Бокал попал в камеру и окатил съемочную группу шквалом мельчайших осколков. Кто-то порезался и болезненно вскрикнул, оператор как ни в чем не бывало продолжал снимать.
– Стоп! – крикнул Никольский и подошел к Инне вплотную. – Ты что же, милая, не понимаешь, что идет творческий процесс?
– Это?.. – Она задыхалась и не находила слов. – Со стимуляторами?
– Что бы ты понимала! – мягко выговорил Сергей Иванович, и это показалось куда более зловеще, чем его предыдущий окрик. – Здесь, если бы ты только знала, есть немало заслуженных и талантливых людей. Из московских театров, с региональных конкурсов красоты и модельных агентств.
– Да как же они согласились? – пролепетала Инна.
– Согласились, – угрюмо сказал Маметкулов. – И ты согласишься, если уж сюда приехала, шалава.
– Да я… – начала было она, но мускулистые руки Маметкула мгновенно скрутили отбивающуюся девушку. – Да мой отец…
– Твой отец, крошка, – саркастически выговорил Никольский, – твой отец и помог нам все это организовать. Хочешь, покажу тебе бумаги за его подписью?
«Лучше не езди туда, хуже будет…» – всплыли в памяти слова отца. Все поползло перед глазами, как стеклышки калейдоскопа, и, хрипло выдохнув, она потеряла сознание.

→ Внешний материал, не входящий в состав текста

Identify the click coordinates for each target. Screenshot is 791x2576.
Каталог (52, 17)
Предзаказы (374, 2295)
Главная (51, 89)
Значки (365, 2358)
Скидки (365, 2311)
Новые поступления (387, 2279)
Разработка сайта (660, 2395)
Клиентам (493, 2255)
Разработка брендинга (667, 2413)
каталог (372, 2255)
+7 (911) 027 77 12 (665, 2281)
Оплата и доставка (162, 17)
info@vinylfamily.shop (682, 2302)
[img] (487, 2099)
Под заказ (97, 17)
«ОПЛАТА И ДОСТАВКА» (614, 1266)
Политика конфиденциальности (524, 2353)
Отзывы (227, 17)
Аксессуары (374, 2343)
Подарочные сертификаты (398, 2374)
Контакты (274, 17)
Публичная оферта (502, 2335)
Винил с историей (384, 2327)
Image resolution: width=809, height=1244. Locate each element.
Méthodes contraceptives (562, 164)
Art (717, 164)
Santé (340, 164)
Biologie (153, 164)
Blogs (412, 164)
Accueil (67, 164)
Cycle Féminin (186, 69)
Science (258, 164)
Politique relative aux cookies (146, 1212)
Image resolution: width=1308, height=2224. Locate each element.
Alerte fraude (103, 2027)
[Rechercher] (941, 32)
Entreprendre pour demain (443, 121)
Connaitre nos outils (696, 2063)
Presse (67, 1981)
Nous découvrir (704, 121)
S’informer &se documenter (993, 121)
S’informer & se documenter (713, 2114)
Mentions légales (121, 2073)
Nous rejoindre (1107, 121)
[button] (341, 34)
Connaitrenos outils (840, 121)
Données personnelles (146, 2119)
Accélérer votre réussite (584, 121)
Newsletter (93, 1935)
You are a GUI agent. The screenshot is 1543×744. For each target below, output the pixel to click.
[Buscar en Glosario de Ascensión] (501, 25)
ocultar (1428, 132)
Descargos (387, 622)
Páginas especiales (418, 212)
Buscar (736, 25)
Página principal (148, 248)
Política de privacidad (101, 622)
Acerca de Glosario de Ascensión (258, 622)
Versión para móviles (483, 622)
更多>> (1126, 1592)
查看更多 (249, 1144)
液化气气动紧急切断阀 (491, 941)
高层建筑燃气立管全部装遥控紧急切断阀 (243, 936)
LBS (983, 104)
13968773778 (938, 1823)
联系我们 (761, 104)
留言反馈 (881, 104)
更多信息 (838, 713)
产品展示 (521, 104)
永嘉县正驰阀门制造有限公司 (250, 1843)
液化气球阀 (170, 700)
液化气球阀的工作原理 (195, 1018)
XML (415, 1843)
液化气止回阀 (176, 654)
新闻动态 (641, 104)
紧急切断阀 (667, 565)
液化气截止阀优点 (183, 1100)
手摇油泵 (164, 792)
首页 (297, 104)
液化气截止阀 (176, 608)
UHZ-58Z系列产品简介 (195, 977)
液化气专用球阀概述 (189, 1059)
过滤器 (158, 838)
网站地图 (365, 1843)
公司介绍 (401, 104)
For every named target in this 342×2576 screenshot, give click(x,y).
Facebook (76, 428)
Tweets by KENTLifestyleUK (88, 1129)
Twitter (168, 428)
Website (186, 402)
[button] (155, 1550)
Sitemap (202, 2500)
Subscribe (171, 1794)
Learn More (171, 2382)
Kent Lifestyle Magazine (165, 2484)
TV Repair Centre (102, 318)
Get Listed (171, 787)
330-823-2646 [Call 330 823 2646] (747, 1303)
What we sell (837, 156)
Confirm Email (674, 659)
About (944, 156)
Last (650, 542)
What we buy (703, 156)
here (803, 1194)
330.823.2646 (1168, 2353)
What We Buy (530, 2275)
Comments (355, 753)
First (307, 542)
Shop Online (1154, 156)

– Ее нельзя выпускать отсюда, – сказал Никольский. – Если об этом узнает генерал, все пропало.
– Генерал с ней в контрах, он и не вспомнит, что она сюда ездила. Главное – не выпускать ее отсюда.
С тех пор Инна была переведена на положение рабыни. Нет, ее даже выпускали на пляж «Алого Горизонта». Но под присмотром четырех верных амбалов Маметкула.
Это продолжалось до тех пор, пока девушка не попалась на глаза Владимиру Свиридову…
– Ты не представляешь, Володя, что значит идти против собственного отца, – проговорила Инна. – Он ведь, и он… он первый отрекся от меня и бросил на поживу этим ублюдкам… Ты ведь тоже так считаешь?
Свиридов, который только что выслушал жуткую и несообразную историю дочери, преданной собственным высокопоставленным и респектабельным отцом ради корыстных и преступных интересов, долгое время молчал, а потом сказал:
– Конечно. Впрочем, во всем этом нет ничего удивительного для нашего времени, Инка. Я слыхал истории и похуже. Очень плохо…
Он повернулся на бок, скользнул почти нежным взглядом по ее растерянному и слепо доверчивому лицу и подумал, что она еще очень молода, почти девочка. И вот такое выпало в жизни.